## TO DO
Rewrite the text lines of all the items below as a numbered list, skipping any blank lines and leaving out the pictures.

# start of GIVEN DATA

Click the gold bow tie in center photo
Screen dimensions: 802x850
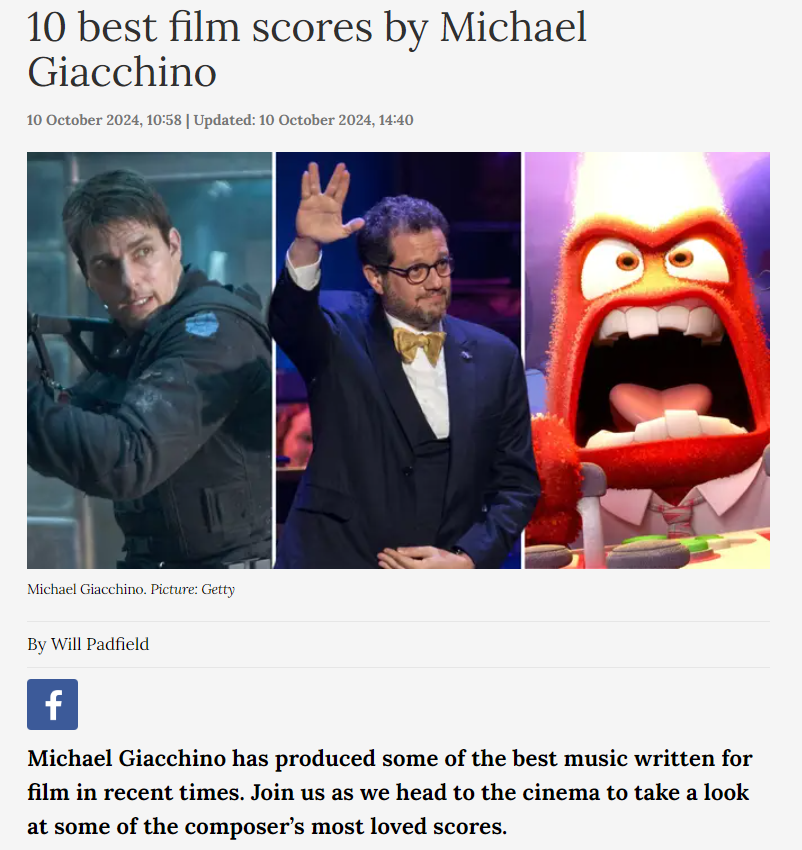coord(419,344)
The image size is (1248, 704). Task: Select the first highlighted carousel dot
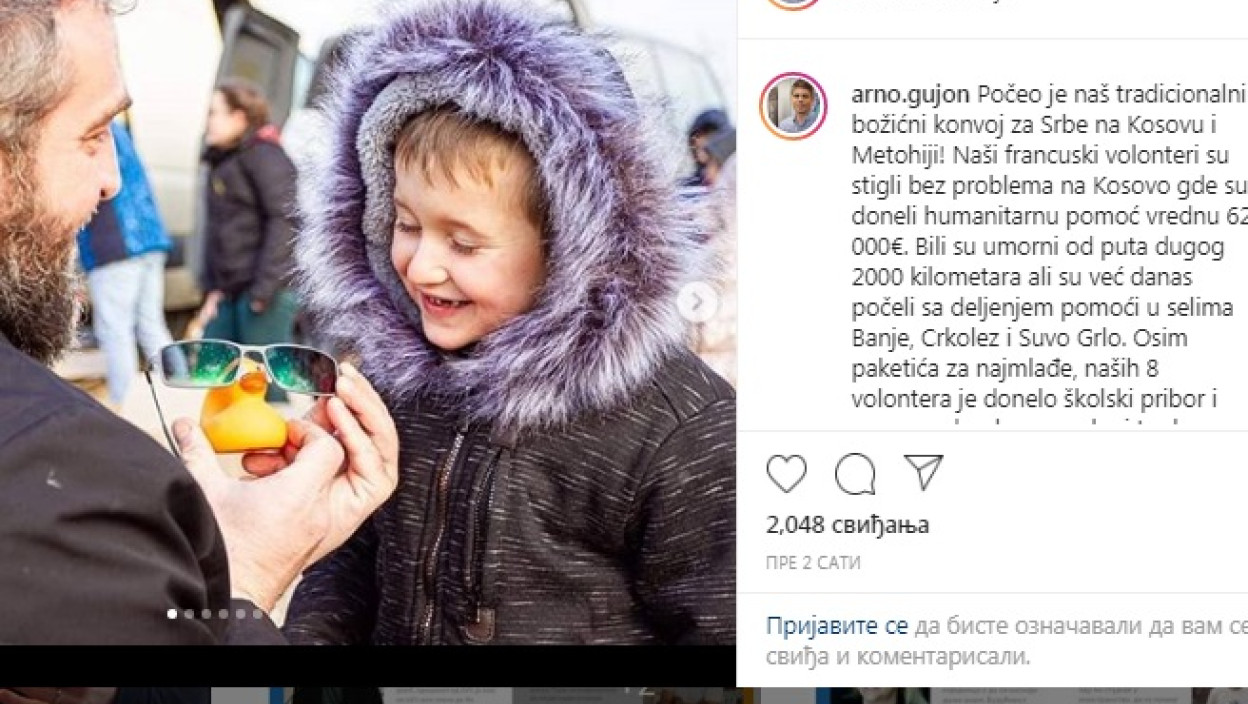pyautogui.click(x=171, y=614)
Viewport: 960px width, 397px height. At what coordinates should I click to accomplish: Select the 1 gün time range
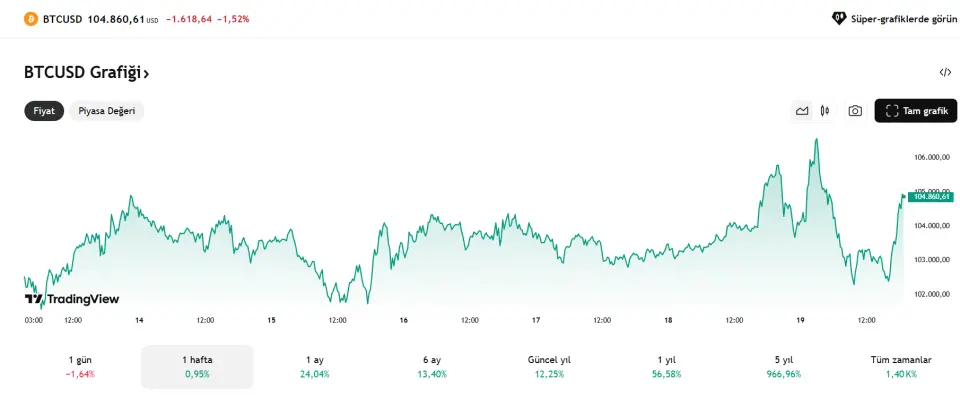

# end of GIVEN DATA

## FULL SOLUTION
1. Click the gold bow tie in center photo
2. Screen dimensions: 802x850
3. coord(419,344)
4. The image size is (1248, 704). Task: Select the first highlighted carousel dot
5. pyautogui.click(x=171, y=614)
6. Viewport: 960px width, 397px height. At what coordinates should I click to accomplish: Select the 1 gün time range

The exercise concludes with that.